§ Text segment
────────────────────────────────────────

In 2019, opioid deaths will force us to change the world

It’s much easier to think of addiction as a crime or a moral failing than to find its causes in structures and ways of being that we take for granted

In the next year, the US will get much better at addressing the so-called opioid crisis. It is currently doing this by reducing prescriptions for painkillers and by increasing the availability of naloxone, a drug that can often save the life of someone suffering an opioid overdose.

But throughout 2019, we will finally begin to address the real crisis of which the deaths are only a symptom: an increasingly toxic culture to which addiction is, for many, a logical response.

I call this phenomenon “global sickening”, a deep anguish that leads people to seek relief in drugs (or in alcohol, or Facebook likes or mindless consumption and display). It is marked by an overwhelming rise of anxiety and depression, which results from a toxic brew of social ills: loss of purpose, loss of social fabric, loss of meaningful work, pervasive advertising of quick fixes of all kinds, financial stress, and so on and on.

Any one of these alone is a challenge to everyday human life. Combine them, and you are stuck in a hole you can’t climb out of. And when you’re in that hole, drug use is a reasonable choice. Intuitively, we understand that there’s no particular reason to stay sober if you don’t have a job; there’s no particular reason to work to stay healthy if you can’t project a future for yourself. Research backs this up. Many experiments have shown the strong influence environment and mindset have over an individual’s vulnerability to addiction.

────────────────────────────────────────

§ What you will do
**A.** Extract the part of the opioid text between "In 2019, opioid" and "a logical response.", inclusive.
**B.** Write what comes next in the opioid text, picking up after its final sentence.
The records after this point are separate material, unrelated to the opioid text.

§ Data for review

────────────────────────────────────────

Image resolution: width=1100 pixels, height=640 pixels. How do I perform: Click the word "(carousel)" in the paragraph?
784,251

────────────────────────────────────────

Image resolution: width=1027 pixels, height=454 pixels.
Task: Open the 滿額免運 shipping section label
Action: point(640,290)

────────────────────────────────────────

§ Response list
**A.**
In 2019, opioid deaths will force us to change the world

It’s much easier to think of addiction as a crime or a moral failing than to find its causes in structures and ways of being that we take for granted

In the next year, the US will get much better at addressing the so-called opioid crisis. It is currently doing this by reducing prescriptions for painkillers and by increasing the availability of naloxone, a drug that can often save the life of someone suffering an opioid overdose.

But throughout 2019, we will finally begin to address the real crisis of which the deaths are only a symptom: an increasingly toxic culture to which addiction is, for many, a logical response.

**B.**
The opioid crisis has gripped the US partly because so many people dying of opioid overdoses are white and partly because it affects social “leaders”, individuals with access to the media, government officials and people in business. These opinion leaders are beginning to realise that it’s not just “other people” who are getting addicted but also their own friends and relatives, people they went to school with, people they read about in the Sunday magazines. And, belatedly for the less fortunate and poor, who have been suffering from global sickening for decades, this is overcoming mainstream America’s blindness not just to addiction itself, but to the traumas that make us all vulnerable to it.

That’s the awareness part. The second encouraging factor is that we are beginning to see that it makes financial sense to tackle these root causes of addiction and other ills. Taxpayers are beginning to realise that, in the long run, effective parenting, effective schools and good child care are cheaper than rehab, jails and ongoing medical costs, especially when we consider the tax revenues generated by engaged, productive employees. And all of us pay more for goods and services produced by companies with disengaged, unproductive and undereducated employees.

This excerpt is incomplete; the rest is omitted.